La voz de Margaret sonó con potente claridad a través de la línea.
– Hola, Margaret. ¿Todo en orden? -preguntó Brooke, intentando que su voz sonara tan calma y confiada como le fue posible.
– Ah, sí, hola. Ahora te oigo. Oye, Brooke, me estaba preguntando cómo estarías. Estaba empezando a preocuparme.
– ¿A preocuparte? ¿Por qué? Aquí todo va muy bien.
¿Habría leído Margaret algo de la basura a la que se había referido la periodista del ascensor? Rezó para que no fuera así.
Margaret suspiró audiblemente, casi con tristeza.
– Mira, Brooke. Ya sé que es un gran fin de semana para Julian y para ti. No hay ningún otro sitio donde debieras estar y me duele mucho tener que llamarte ahora; pero tengo un equipo que dirigir y no puedo hacerlo si voy corta de personal.
– ¿Corta de personal?
– Ya sé que probablemente eso es lo último que te ha pasado por la cabeza, teniendo en cuenta cómo se han desarrollado las cosas últimamente; pero si vas a faltar al trabajo, es imperativo que encuentres a alguien que cubra tus guardias.
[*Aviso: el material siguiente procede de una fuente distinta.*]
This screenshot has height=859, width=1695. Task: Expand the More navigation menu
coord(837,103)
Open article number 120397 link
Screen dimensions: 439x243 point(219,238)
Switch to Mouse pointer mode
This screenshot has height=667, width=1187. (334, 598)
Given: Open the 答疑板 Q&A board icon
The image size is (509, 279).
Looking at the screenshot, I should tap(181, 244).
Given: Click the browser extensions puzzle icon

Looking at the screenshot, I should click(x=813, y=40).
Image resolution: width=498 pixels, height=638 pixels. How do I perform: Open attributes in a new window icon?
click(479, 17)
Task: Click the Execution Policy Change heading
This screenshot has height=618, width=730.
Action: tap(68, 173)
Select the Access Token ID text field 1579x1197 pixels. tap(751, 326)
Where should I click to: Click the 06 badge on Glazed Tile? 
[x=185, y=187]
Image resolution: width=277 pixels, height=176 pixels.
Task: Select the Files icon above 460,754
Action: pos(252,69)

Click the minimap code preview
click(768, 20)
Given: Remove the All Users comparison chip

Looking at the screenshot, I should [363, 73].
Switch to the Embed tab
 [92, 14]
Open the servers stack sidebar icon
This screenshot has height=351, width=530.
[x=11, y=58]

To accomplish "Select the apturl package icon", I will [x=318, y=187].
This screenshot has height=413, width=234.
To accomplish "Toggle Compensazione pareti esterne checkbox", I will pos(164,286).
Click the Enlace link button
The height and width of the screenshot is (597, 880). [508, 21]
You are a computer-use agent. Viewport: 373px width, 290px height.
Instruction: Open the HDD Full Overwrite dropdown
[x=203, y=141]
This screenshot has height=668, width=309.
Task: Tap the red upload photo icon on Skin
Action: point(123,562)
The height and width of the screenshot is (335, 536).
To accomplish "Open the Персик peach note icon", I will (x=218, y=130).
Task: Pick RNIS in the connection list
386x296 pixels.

La tuya empezaba esta mañana a las nueve y ya son más de las diez.
– ¡Dios mío! ¡Lo siento muchísimo! ¡Margaret! Estoy segura de que puedo arreglarlo todo, si me concedes cinco minutos. Te llamo en seguida.
Brooke no esperó respuesta. Cortó la comunicación y buscó entre sus contactos el número de Rebecca. Rezó todo el tiempo mientras sonaba el teléfono y sintió una oleada de alivio cuando oyó la voz de su colega.
– ¿Rebecca? Hola. Soy Brooke Alter.
Hubo un segundo de vacilación.
– Eh… ¡Ah, hola! ¿Cómo estás?
– Yo bien, pero Margaret acaba de llamarme para preguntarme dónde estoy, y como tú y yo cambiamos las guardias…
Brooke dejó la frase inconclusa, por miedo a decir algo ofensivo si continuaba.
– Ah, sí. Habíamos quedado en eso -respondió Rebecca, en tono meloso y risueño-, pero al final te dejé un mensaje diciéndote que me era imposible.
Brooke se sintió como si le hubieran dado una bofetada. Oyó que un hombre joven prorrumpía en una exclamación de júbilo en el salón de la suite y sintió deseos de asesinarlo, quienquiera que fuese.
– ¿Me dejaste un mensaje?
– Sí, claro. Vamos a ver… Si hoy es domingo… debo de habértelo dejado… hum… el viernes por la tarde.
– ¿El viernes por la tarde?
Brooke había salido para el aeropuerto hacia las dos. Rebecca había debido de llamar al teléfono de su casa y le habría dejado un mensaje en el contestador. Sintió una fuerte oleada de náuseas que iba en aumento.